Pero a media tarde dejaron de sonar las campanas y las piedras

con el movimiento de la ciudad que nos invadía.

A media tarde terminaba yo la lectura de viejos poetas

de viejos libros que no volvería a abrir a tocar a leer.

Y llegó el ocaso y el gran silencio nos envolvió,

llegó el crepúsculo vespertino y ese gran silencio

fue pánico en el vuelo de las criaturas del aire.

El rito del té se recrea sin pretenderlo sin exotismo sin frivolidad

— el mejor té rojo en la mejor porcelana

para que se aquieten y descansen sus hebras finas

y su vapor nos recuerden otros atardeceres, por un momento,

otros otoños cuando los días venideros no importaban

y el tiempo era la cuerda tensada de un arco

cuya flecha nunca llegará a cruzar el cielo ni encontrar su blanco—

 

Cuando mi padre comía flores

La visita del alma fue entre dos pinos,

rendidos de tormentas y calandrias...

Yo supe colgar allí un pizarrón

donde escribía haikus al modo de Matsuo Basho

pero el rocío de las noches insistía en desteñirlos

o corregirlos, que es casi lo mismo,

y la noche en que madre olvidó descolgar el pizarrón

llovió más que nunca esa noche;

el mejor de los versos se perdió entre las agujas de los árboles

y a la mañana padre miraba con sonrisa en sus ojos

y le daba al martillo enderezando fierros

que después serían antenas de TV o cabreadas.

Pero eso fue antes de que empezara a comer flores.

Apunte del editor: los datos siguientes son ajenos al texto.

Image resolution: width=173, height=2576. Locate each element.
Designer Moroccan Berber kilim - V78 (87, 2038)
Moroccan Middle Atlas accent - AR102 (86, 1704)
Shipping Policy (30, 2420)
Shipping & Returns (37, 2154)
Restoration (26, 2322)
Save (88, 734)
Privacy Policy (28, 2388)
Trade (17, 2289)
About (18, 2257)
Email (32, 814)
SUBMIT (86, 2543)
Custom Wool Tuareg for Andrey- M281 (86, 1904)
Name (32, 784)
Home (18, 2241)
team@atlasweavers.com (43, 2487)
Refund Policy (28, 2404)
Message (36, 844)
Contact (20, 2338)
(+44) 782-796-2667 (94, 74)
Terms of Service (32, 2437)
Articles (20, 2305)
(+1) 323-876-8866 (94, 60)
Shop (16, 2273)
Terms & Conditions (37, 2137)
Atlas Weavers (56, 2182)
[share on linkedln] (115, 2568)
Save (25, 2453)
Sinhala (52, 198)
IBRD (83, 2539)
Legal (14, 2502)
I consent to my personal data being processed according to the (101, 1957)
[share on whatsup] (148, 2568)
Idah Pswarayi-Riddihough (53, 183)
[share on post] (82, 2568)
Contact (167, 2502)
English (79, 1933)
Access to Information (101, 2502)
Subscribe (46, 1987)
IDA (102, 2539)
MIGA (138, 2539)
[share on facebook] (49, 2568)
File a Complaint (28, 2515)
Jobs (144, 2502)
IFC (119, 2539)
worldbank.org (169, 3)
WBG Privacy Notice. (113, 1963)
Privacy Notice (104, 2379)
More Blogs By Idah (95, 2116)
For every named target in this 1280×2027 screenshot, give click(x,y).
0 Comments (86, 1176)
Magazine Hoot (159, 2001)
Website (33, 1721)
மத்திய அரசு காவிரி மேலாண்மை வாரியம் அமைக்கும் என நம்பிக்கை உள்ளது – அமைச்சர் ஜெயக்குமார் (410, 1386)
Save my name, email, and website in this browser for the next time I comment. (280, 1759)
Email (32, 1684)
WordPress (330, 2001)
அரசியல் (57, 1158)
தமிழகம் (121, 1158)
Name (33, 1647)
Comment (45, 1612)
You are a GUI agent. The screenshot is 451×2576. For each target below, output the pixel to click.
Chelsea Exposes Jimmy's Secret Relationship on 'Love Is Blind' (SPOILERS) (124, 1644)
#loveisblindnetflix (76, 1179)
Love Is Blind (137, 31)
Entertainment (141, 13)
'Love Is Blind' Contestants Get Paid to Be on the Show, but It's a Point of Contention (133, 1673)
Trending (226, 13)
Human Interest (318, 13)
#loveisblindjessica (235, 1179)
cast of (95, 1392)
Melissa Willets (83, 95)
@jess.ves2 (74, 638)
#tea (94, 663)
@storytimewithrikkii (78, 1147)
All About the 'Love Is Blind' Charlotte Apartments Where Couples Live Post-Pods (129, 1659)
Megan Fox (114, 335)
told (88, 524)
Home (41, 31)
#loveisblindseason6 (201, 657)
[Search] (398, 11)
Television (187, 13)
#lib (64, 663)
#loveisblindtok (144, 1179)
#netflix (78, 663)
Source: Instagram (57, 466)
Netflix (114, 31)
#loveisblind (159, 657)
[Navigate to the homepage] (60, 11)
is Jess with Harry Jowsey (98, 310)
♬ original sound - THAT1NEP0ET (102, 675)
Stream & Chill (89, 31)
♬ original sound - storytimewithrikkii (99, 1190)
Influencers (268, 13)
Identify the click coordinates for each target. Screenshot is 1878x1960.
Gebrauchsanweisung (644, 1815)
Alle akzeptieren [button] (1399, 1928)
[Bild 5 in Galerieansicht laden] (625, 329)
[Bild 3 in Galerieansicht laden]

Para cuando empezó a comer flores

elegía la más sabrosa de los gladiolos,

y como quien no quiere al pasar robaba un pétalo;

las rosas, decía, son todo un bocatto di cardinale,

aunque las preferidas eran las más humildes,

el jazmín del cielo, la flor del trébol.

Eso fue antes del cáncer y los intestinos revueltos

cuando se complacía en cambiar,

desterrar o regalar los mejores helechos

creando odios interminables entre suegras y nueras

a causa de un culantrillo y algunas margaritas

comidas como lechuga en ensalada.

Ahora me visita, con una blusa azul de ferroviario del ’50,

con su gastado pantalón de sarga y una varita de hinojo en la mano.

Se sienta en el viejo banco bajo los pinos,

se rasca la cabeza y me pregunta qué,

el Chicho me pregunta con el gesto qué hice con la vida:

no la dejes a tu madre, me dice,

acordate de cambiarle el aceite a la cupé.

Distraídamente deja caer una mano de costado

arranca una florcita blanca y la mira atento,

estudia la corola cuatro pétalos el estambre rubio,

y la lleva a su boca, la mastica despacito.

En sus ojos pasan las nubes que pasan,

brillan como relojes andando para atrás.

El alma de mi padre sonríe por algo que no entiendo.